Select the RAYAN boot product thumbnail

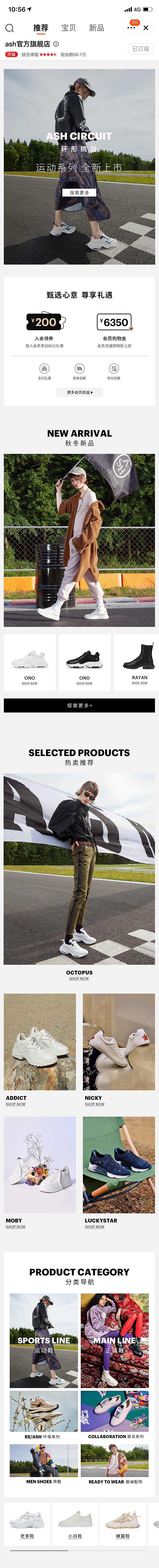139,663
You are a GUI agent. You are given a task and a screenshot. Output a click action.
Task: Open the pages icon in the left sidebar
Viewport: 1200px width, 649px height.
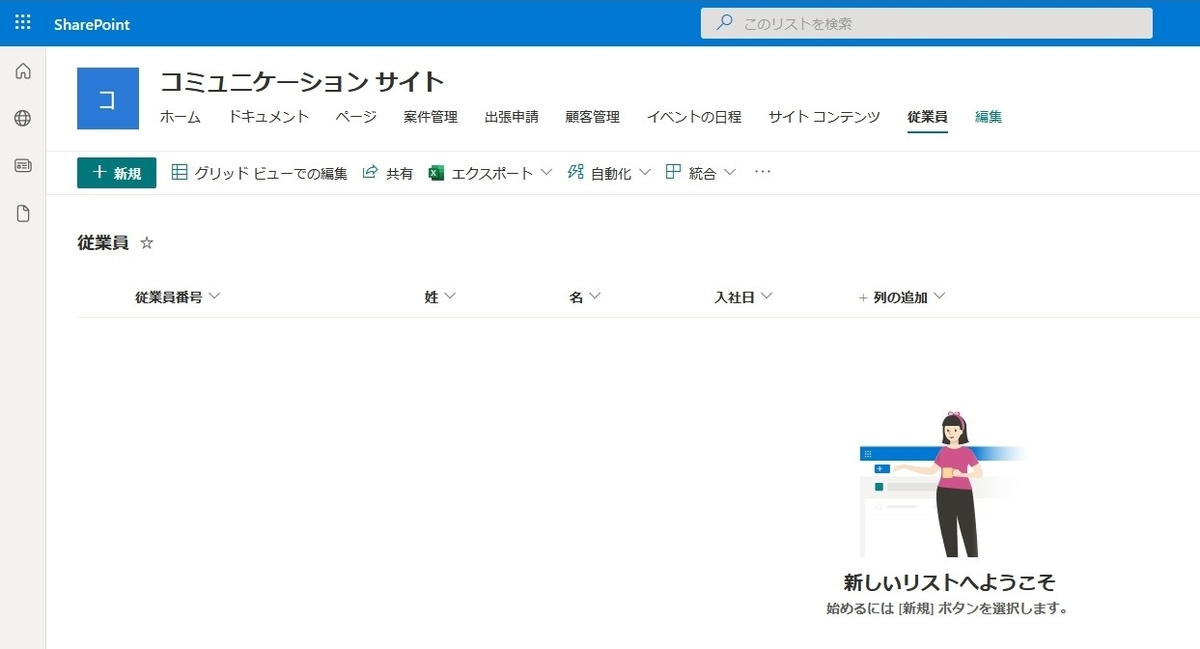tap(22, 213)
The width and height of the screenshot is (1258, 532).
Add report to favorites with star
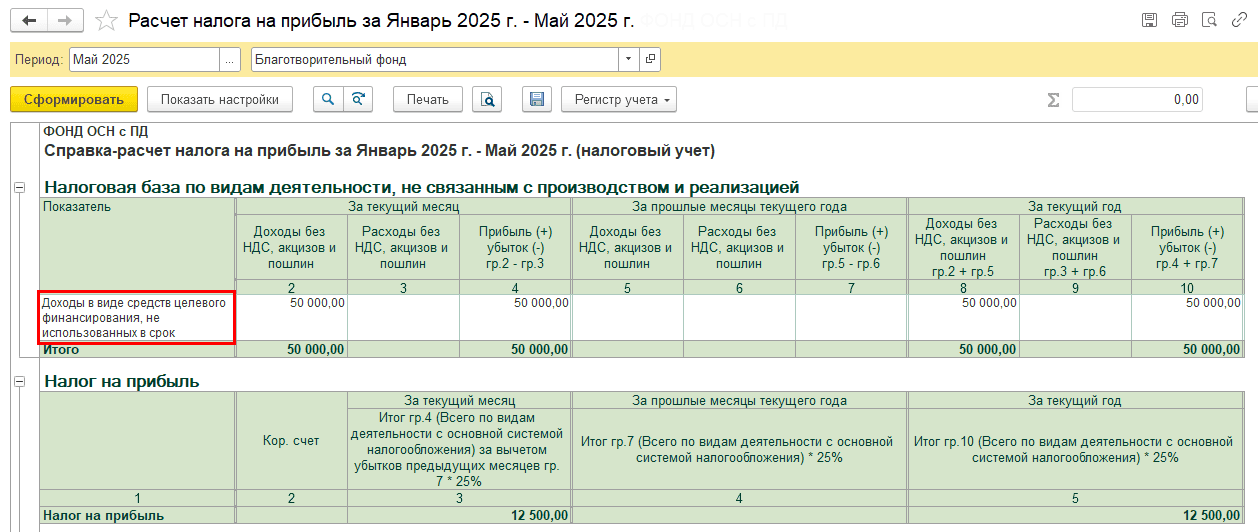pyautogui.click(x=104, y=20)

## Your task
Without the pictures, restate each entry exactly.

## Solved exercise
Select the RAYAN boot product thumbnail

139,663
You are a GUI agent. You are given a task and a screenshot. Output a click action.
Task: Open the pages icon in the left sidebar
Viewport: 1200px width, 649px height.
tap(22, 213)
The width and height of the screenshot is (1258, 532).
Add report to favorites with star
pyautogui.click(x=104, y=20)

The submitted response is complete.